Vas-Cath Inc. V. Mahurkar, 19 USPQ2d 1111, states that Applicant must convey with reasonable clarity to those skilled in the art that, as of the filing date sought, he or she was in possession of the invention. The invention, for purposes of the written description inquiry, is whatever is now claimed (see page 1117). The court in Eli Lilly held that an adequate written description of a claimed genus requires more than a generic statement of an invention's boundaries. Regents of the University of California v. Eli Lilly & Co., 119 F3d at 1568. To provide adequate written description and evidence of possession of a claimed genus, the specification must provide sufficient distinguishing characteristics of the genus.
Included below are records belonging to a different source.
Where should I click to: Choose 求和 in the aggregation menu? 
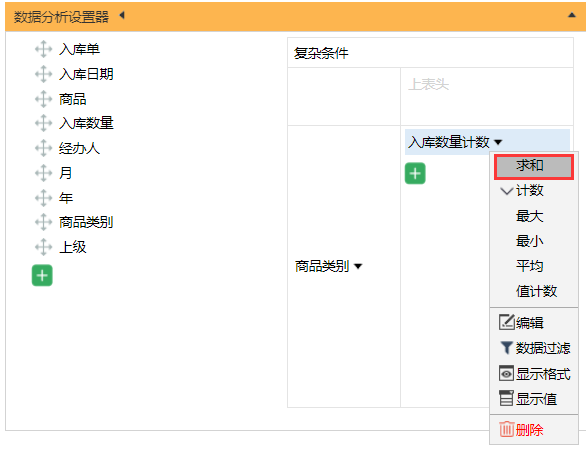tap(534, 166)
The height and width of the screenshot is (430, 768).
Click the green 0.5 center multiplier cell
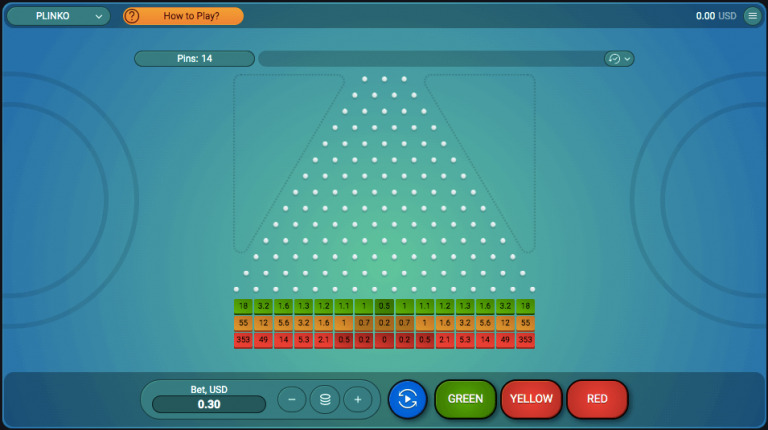pyautogui.click(x=384, y=306)
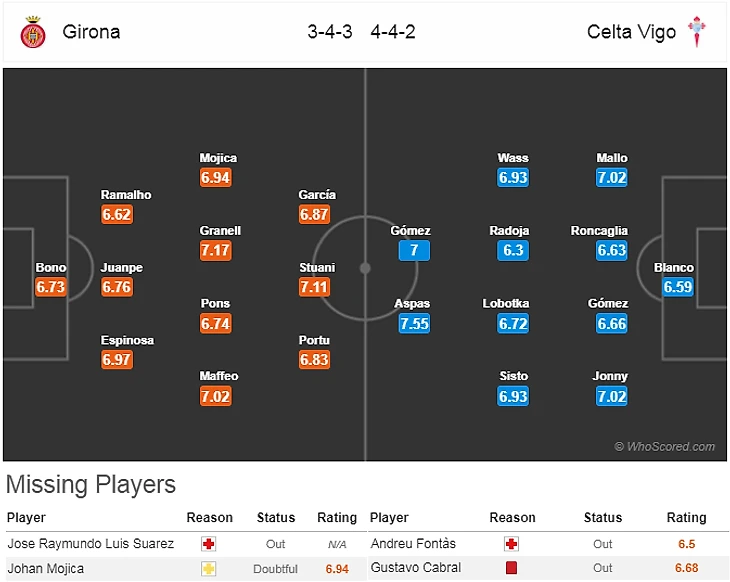730x582 pixels.
Task: Click the Girona club crest
Action: [x=33, y=32]
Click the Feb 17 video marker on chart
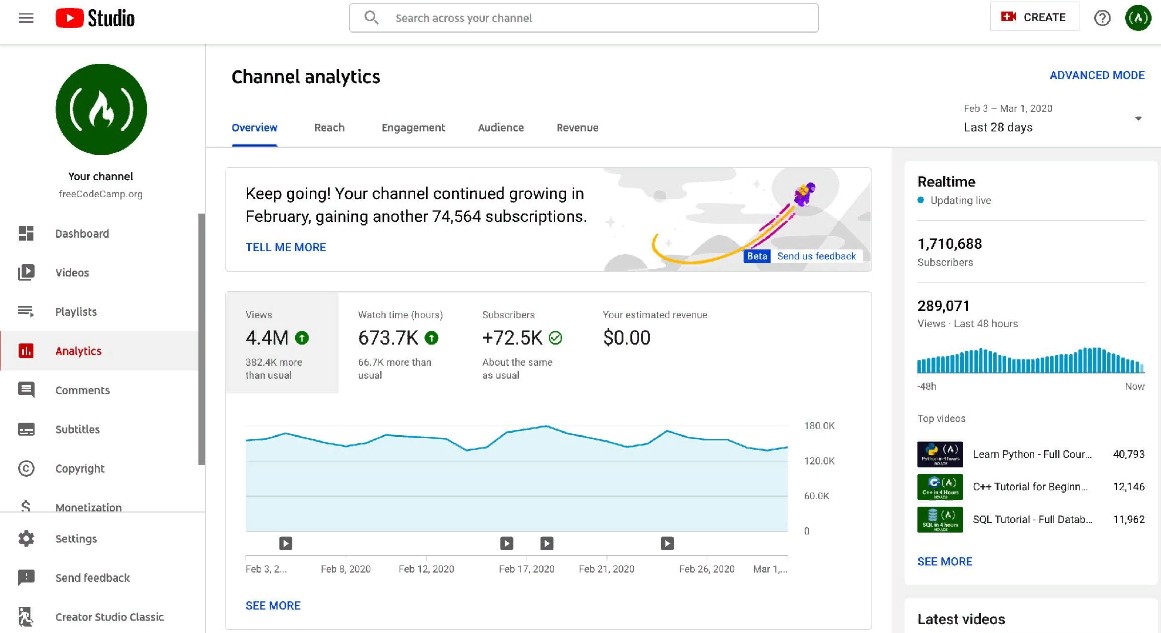This screenshot has width=1161, height=633. pyautogui.click(x=507, y=543)

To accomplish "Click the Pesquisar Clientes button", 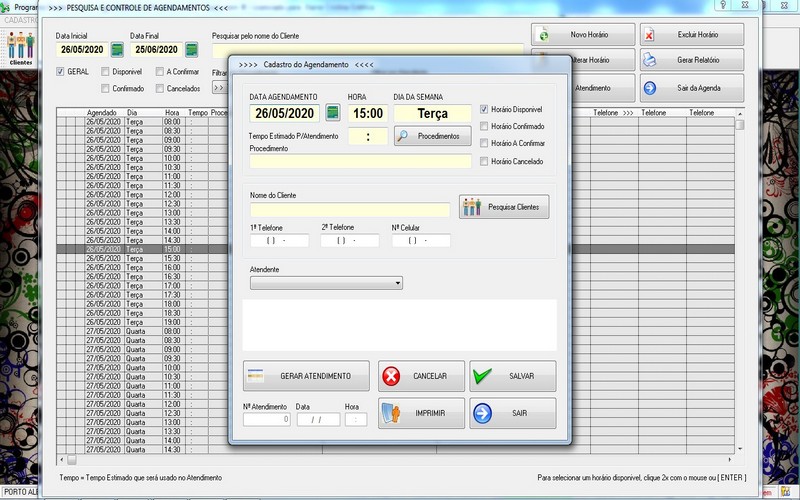I will coord(504,207).
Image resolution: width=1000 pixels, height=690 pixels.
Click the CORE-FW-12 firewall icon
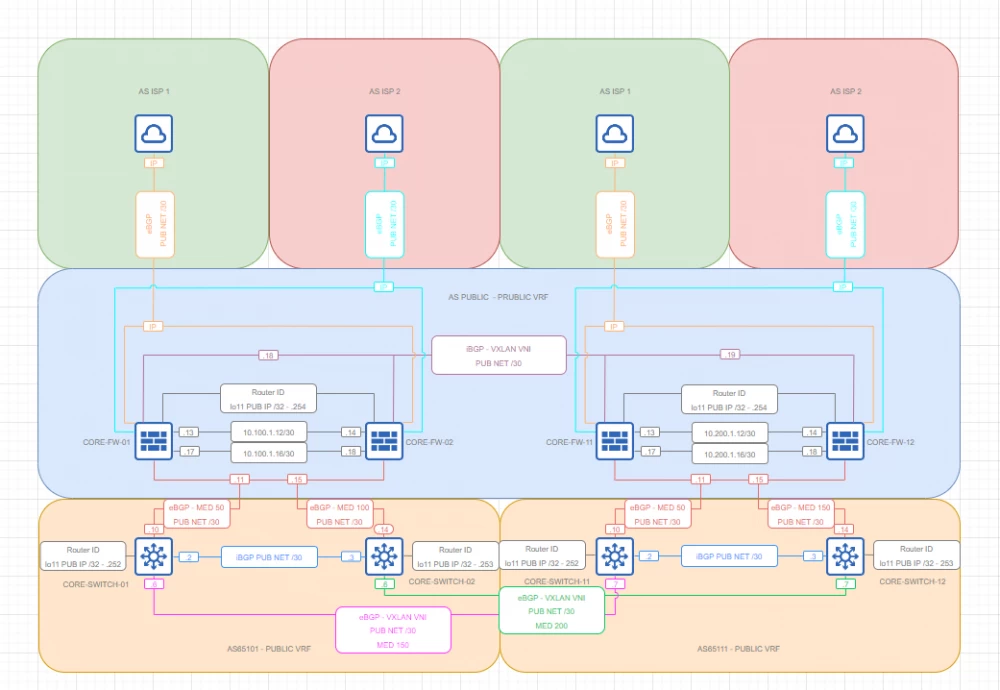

The factors to be considered include disclosure of complete or partial structure, physical and/or chemical properties, functional characteristics, structure/function correlation, methods of making the claimed product, or any combination thereof. Regents of the University of California v. Eli Lilly & Co., 119 F3d 1559, 1569, 43 USPQ2d 1398, 1406 (Fed. Cir. 1997). Ariad Pharmaceuticals Inc. v. Eli Lilly & Co., 94 USPQ2d 1161 (Fed. Cir. 2010) states that “…a generic claim may define the boundaries of a vast genus of chemical compounds…the question may still remain whether the specification, including the original claim language, demonstrates that the applicant invented species sufficient to support a claim to a genus”. See page 1171. A description of a genus may be achieved by means of a recitation of a representative number of species falling within the scope of the genus or structural features common to the members of the genus, which features constitute a substantial portion of the genus, so that one of skill in the art can “visualize or recognize” the members of the genus (Emphasis added). Regents of the University of California v. Eli Lilly & Co., 119 F3d 1559, 1569, 43 USPQ2d 1398, 1406 (Fed. Cir. 1997).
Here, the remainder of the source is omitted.